Eberhard Klunker war auch abseits der WINDMINISTER-Sache in all den Jahren ein umtriebiger und ruheloser Kreativling, der sich und seine Musik immer wieder weiter entwickelte und beides in immer neuen Projekten ausprobierte. Im Jahre 2010 kamen z.B. Christiane Ufholz und er nach 1980 und ihrer gemeinsamen WINDMINISTER-Zeit nochmals zusammen. Sie gaben Konzerte und brachten eine Live-CD und mit "Beautiful Machines" auch ein Studio-Album heraus. Im Jahre 2015 erschien mit "Lietzensee" und 2018 mit "Sixteen" je ein Solo-Album, ehe Klunker 2019 mit Beata Kossowska eine neue Duett-Partnerin fand, mit der er auf die Bühne ging und im gleichen Jahr das von Bodo Kommnick produzierte Album "Wildflowers" aufnahm.



Bodo Kommnick ist nicht nur Produzent, sondern auch genau der richtige Ansprechpartner wenn es darum geht, den Menschen Eberhard Klunker näher zu beschreiben. Er erzählt über seinen Kumpel, dass er rastlos immer neue Ziele verfolge und sich ständig weiterentwickle. Bodo weiß ebenfalls zu berichten, dass Klunki jeden Tag auf der Gitarre übt und sein Spiel dadurch immer weiter perfektioniert. Die Themen "Alter" oder gar "Zur Ruhe setzen" existieren für ihn überhaupt nicht. Neben all dem Handwerklichen im Beruf ist Eberhard Klunker zudem ein belesener und gebildeter Mann, der aufs Fernsehen komplett verzichtet und sein Wissen aus dem geschriebenen Wort bezieht. "Mit ihm kann man zwei oder drei Stunden am Telefon quatschen, und zwar über alles", schwärmt Bodo über seine besondere Freundschaft zu Eberhard Klunker. Das wirklich tolle dabei: "Er betrachtet die Dinge von allen Seiten".

006 20220415 1799719657Auf der Bühne durften wir Eberhard Klunker auch schon mehrfach erleben und können das mit der "Perfektion" nur bestätigen. Was er aus einer einfachen Akustikgitarre herauszuholen vermag, muss man live und in Farbe gesehen bzw. gehört haben, um es auch wirklich zu glauben. Instrument und Musiker scheinen eins zu sein, die Gitarre für Eberhard ein von Gott zusätzlich gegebenes und fest mit ihm verbundenes Organ.
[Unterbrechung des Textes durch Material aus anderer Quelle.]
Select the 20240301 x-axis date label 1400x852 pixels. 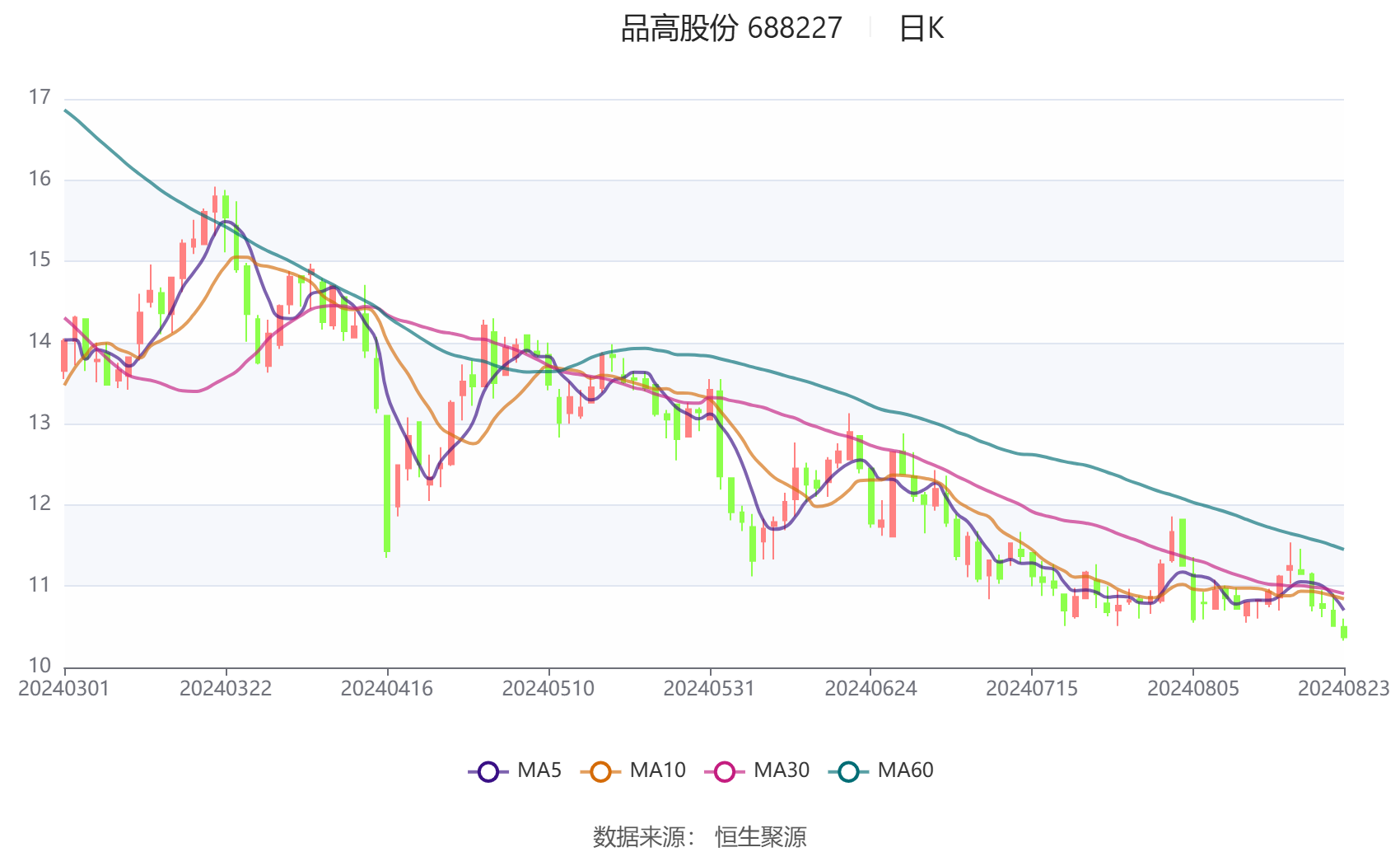63,688
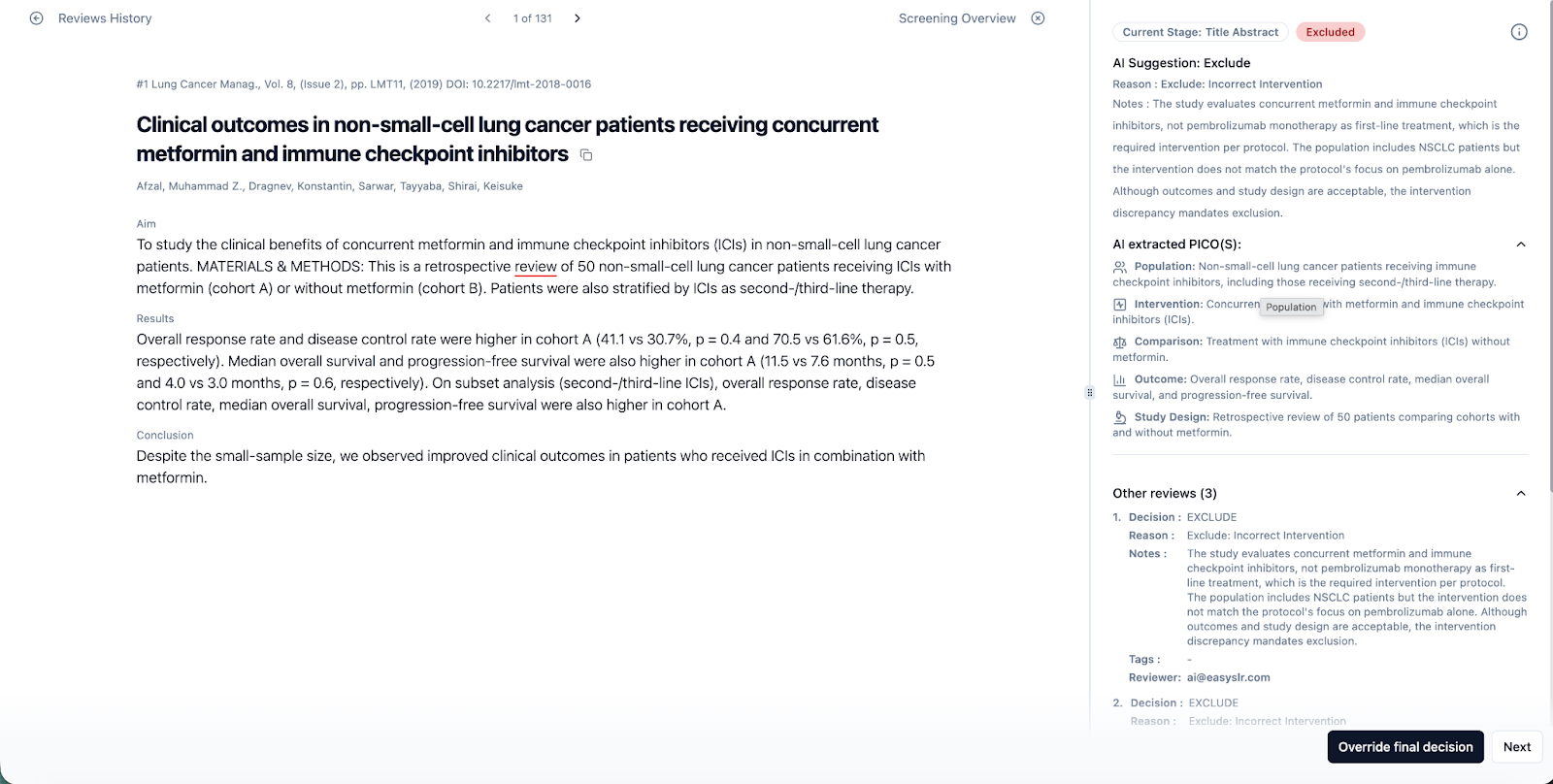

Er selbst brauchte niemanden, der ihm das Gerät erklärte, aber er könnte dem Nachwuchs mit Sicherheit sachdienliche Hinweise darüber geben, wie man die Sache mit der Klampfe richtig angehen muss. Ein Konzert und auch das Hören einer seiner CDs geraten schnell zu einer intensiven Erfahrung für Ohr und Geist. Klunker ist einer, der mit Tönen zaubern und Dich innerhalb von Sekunden in andere Welten bringen kann, ohne dass Du dafür ein Transportmittel besteigen musst.

Dir, lieber Eberhard, alles Gute zum 70. Geburtstag. Es war wohl nicht nur die Not allein, die Dich hat erfinderisch werden lassen, und die Sache mit dem Schlauchboot ist wirklich nur ein kleiner Teil Deiner Biographie. Die anderen "Greatest Hits" finden sich auf diversen Platten und CDs, und können nach wie vor bei Deinen Muggen live erkundet werden. Gern hätten wir Dir zum Geburtstag die Wencke Myhre und damit die Möglichkeit zu einer gemeinsamen Coverversion ihres größten Hits geschenkt. Einfach so, weil es so gut gepasst hätte … Aber leider kennt niemand von uns die Frau und wir waren uns auch gar nicht sicher, ob Du dieses Lied aus einem für Dich doch eher fremden Fach so einfach aus den Fingern auf Deine sechs Saiten hättest fließen lassen wollen ;-)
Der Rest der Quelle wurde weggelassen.